Louise Richer, directrice générale fondatrice de l'École nationale de l'humour, où Mike Ward a étudié, se questionne pour sa part sur l'élasticité morale de la société québécoise. Elle s'explique mal pourquoi une telle cause est entendue aujourd'hui, alors que d'autres procès similaires auraient pu être tenu à de multiples reprises au cours des 50 dernières années.

«Il y a deux courants antinomiques qui s'exercent parallèlement. D'une part, on repousse les limites des frontières de l'acceptable, et d'autre part on vit dans une ère de ''politiquement correct''. La présente cause est une manifestation de cette opposition», a-t-elle indiqué.

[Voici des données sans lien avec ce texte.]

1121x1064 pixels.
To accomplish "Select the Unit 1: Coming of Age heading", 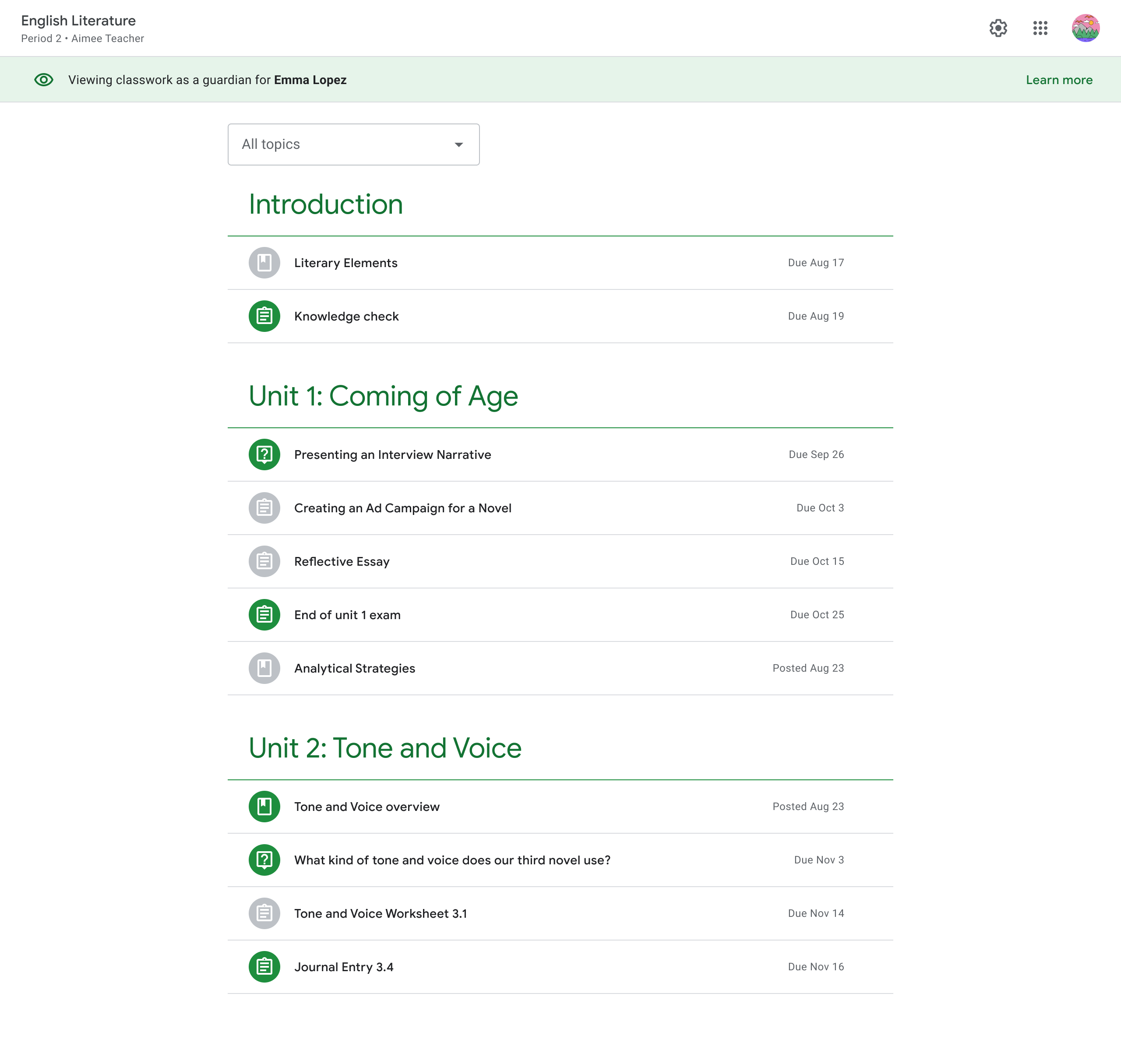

«La question à savoir si l'humour va trop loin a toujours existé. Or, cette fois-ci, on positionne le débat dans un cadre judiciaire. Sommes-nous mieux de vivre avec certains dérapages occasionnels, ou devrait-on évoluer avec des [balises légales de plus en plus contraignantes]?», s'est-elle questionnée.

Réactions des humoristes

La Presse a tenté de rejoindre plusieurs humoristes, jeudi après-midi, mais la plupart n'étaient pas disponibles pour commenter le jugement concernant Mike Ward. Quelques-uns se sont manifestés sur Twitter, pour appuyer leur collègue. Dans une déclaration écrite, l'humoriste et fou du roi à Tout le monde en parle, Dany Turcotte, a pour sa part affirmé: «Tout le monde a le droit de dire ce qu'il veut sur qui il veut, mais il doit y avoir une autocensure, encore plus quand on a une tribune. En principe, les fous du roi ne sont pas là pour frapper les plus faibles, mais bien pour ébranler le roi».